MeteoLatvia The Tactical Mesoanalyst user will visualize it, not import it. We import the data into our 24/7 real-time server infrastructure running ultra-fast bare-metal Pascal code, run our "special sauce" optimized geospatial data compression/streaming logic, and rapidly push to client over WebSocket/HTTP at extremely high levels of speed and bandwidth effiency compared to the absolute wasteful crap that is NetCDF, GRIB2, the NEXRAD L2 Archive format, etc.
For users to flexibly and configurably ingest direct, arbitrary, raw government data would fall under Industrial, not Tactical. Supporting this uncommon use-case significantly bloats the complexity and binary footprint, as well as exceeds most the needs and technical expertise of most users. This use case is actually the opposite of what we mean by "Tactical" Mesoanalyst; there will be "Industrial Mesoanalyst" likely for this purpose, if companies/governments want to do this. All of the datasets you mentioned I want to make available in WSV3 Tactical Mesoanalyst, possibly even with region-specific licenses, with the key distinction being we (TempoQuest) ingest the data and post-process into the super bandwidth optimized, fast-loading, efficient, proprietary raster data streaming engine being built for the product.
There is one exception: vector data ingest. This is static data from which users derive significant tactical value and should not be limited to industrial (broadcast is also under industrial). So, I intend WSV3 Tactical Mesoanalyst to have shapefile import like WSV3 Professional, and far better, supporting point objects, and competently displaying huge polygon and polyline datasets draped over 3D terrain and with better customization.
Everything else is real-time streaming bandwidth-optimized data requiring an internet connection, based on special proprietary technology being developed with modern GPU hardware, both client side and server side, to stream multiresolution hi-res 3D datasets to clients running the product on a power-constrained laptop over a bandwidth-constrained phone LTE WiFi connection within a mission-critical storm chasing context. That is the primary and ultimate usage context focus of WSV3 Tactical Mesoanalyst (see October 2023 post).
Industrial/Broadcast is a different context: plugged into the wall, less bandwidth/power resource constraint, possibly used by big companies who need to ingest their own proprietary raster data streams and/or broadcast on TV/media.

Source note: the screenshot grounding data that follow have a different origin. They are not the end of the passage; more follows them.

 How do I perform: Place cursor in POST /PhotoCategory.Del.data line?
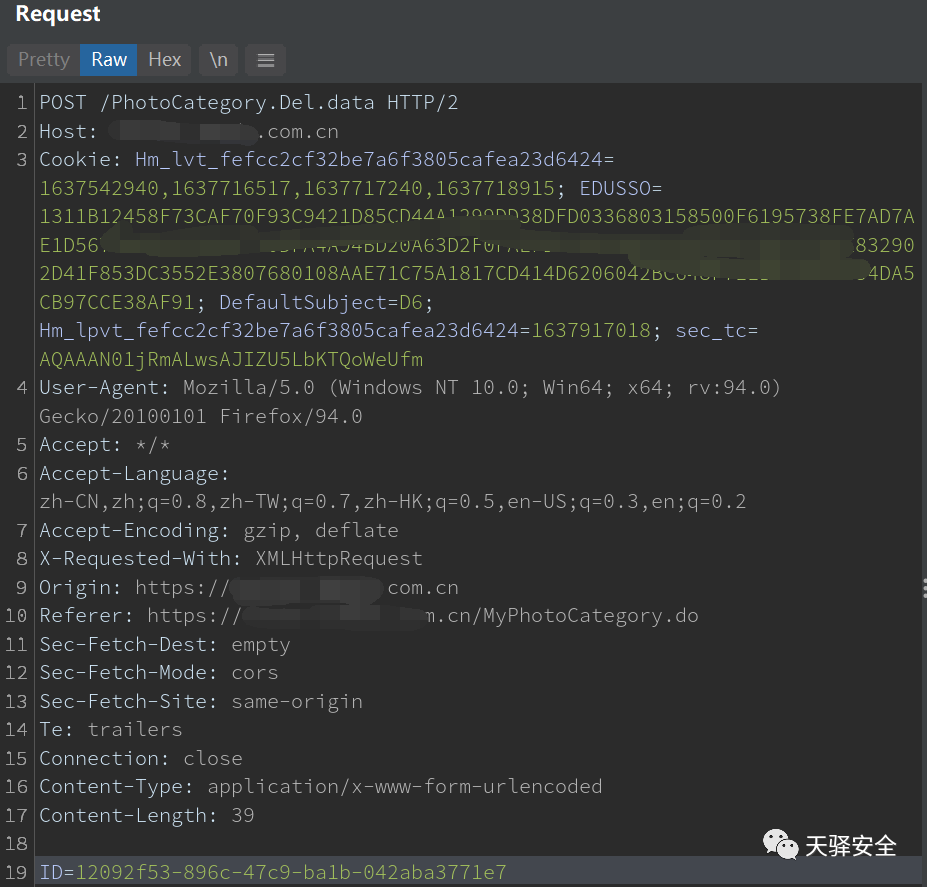pos(248,103)
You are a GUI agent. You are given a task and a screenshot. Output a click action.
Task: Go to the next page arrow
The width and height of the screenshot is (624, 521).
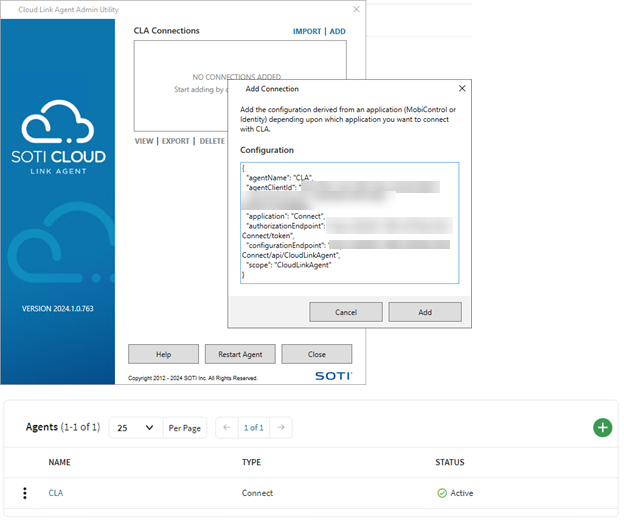[x=281, y=428]
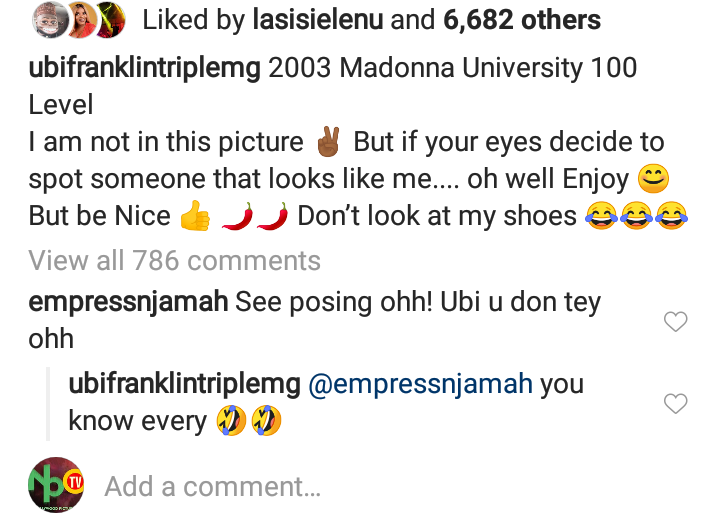This screenshot has height=513, width=720.
Task: Follow the @empressnjamah mention in the reply
Action: [x=420, y=385]
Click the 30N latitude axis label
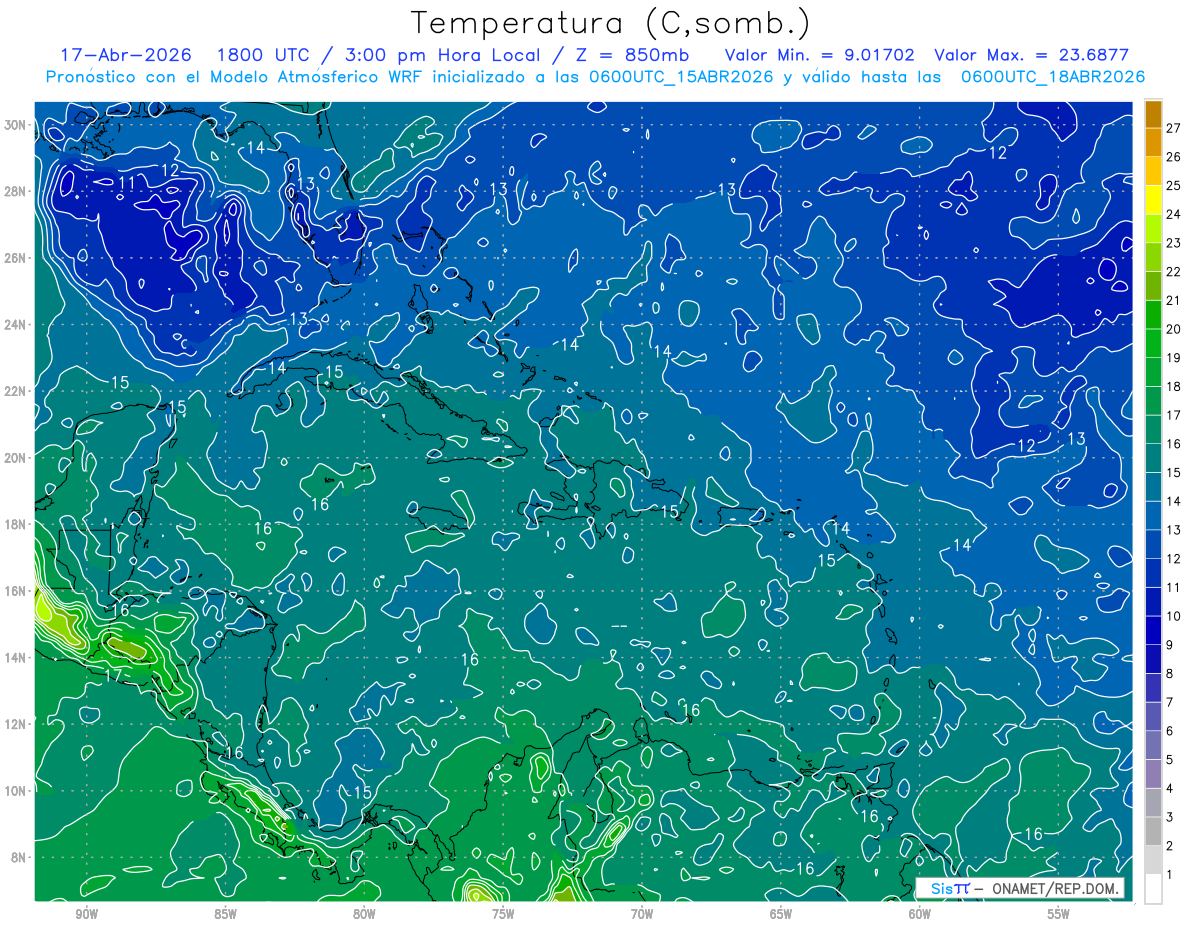Screen dimensions: 1200x927 [x=15, y=125]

I will fight to make the Industrial side still way less expensive than WSI/Baron, but it needs to be around 5x more than Tactical, which I really want to impress people by not doubling the price, despite offering a 100x product. I would love for WSV3 Industrial Broadcast Mesoanalyst to be $100/month and available to consumers (the bosses will fight me on this) and only charge extra for TV broadcasting/certain watermark rights. Very few users have asked for custom private raster data ingest as opposed to simply me adding more data to the product.
But I will worry about Industrial/Broadcast in 2026. In the meantime WSV3 Tactical Mesoanalyst must maximize the value offered to the user at the same price-point as the current product and not more. I want to focus the functionality around the tactical in-field context and maximize content able to be delivered without raising the price.
It's possible to do this while also allowing free user import of vector data, just not local client-side raster data ingest which bloats the EXE and ruins the piracy protection model, which would require way higher prices.
Plus, you will really want to access all those datasets through native integration through our servers anyways, because they will download/display so much faster. This model also promotes global economic efficiency, decreasing the bandwidth bills of the user, us as the business, and the government, which promotes further innovation and lower prices. There's even an environmental impact optimization argument to be made.
We are getting as far away as possible from the antiquated, horrible, inefficient, security-disaster, bandwidth-wasting, slow, and frankly amateur "the Windows client EXE on the customer's computer downloads all the original heavy data straight from the government and does all the processing itself constantly on the client PC" model as possible, and that's a great thing.
In short, yes, I want to add all that data, just not to create the kind of heavy bloated product that allows the user to directly import/configure it themselves. I'm building a whole server-side engine that makes it easy for me to do just that, and we pay big bucks to process all that data so it downloads nice and fast for you with extremely low latency. Then for serious major industrial company clients, if they want to pay TempoQuest big bucks to run the same flexible ingest engine themselves on their servers, they can do that. We will be happy to pass that along in the form of low prices to consumers for the Windows PC WSV3 Tactical Mesoanalyst client application + data. You're not interested in having that as long as we make the same data available to you downstream in the app, correct? This is an example of how the price of the product to consumers can be lower and make everyone happier by choosing the right set of functionality that people actually derive value from as opposed to trying to do both client and server functionality wastefully within the same bloated EXE all on the client's computer, like WSV3 Professional. It's an amateur model that has held the product way back and I'm very excited to be going in the total opposite direction.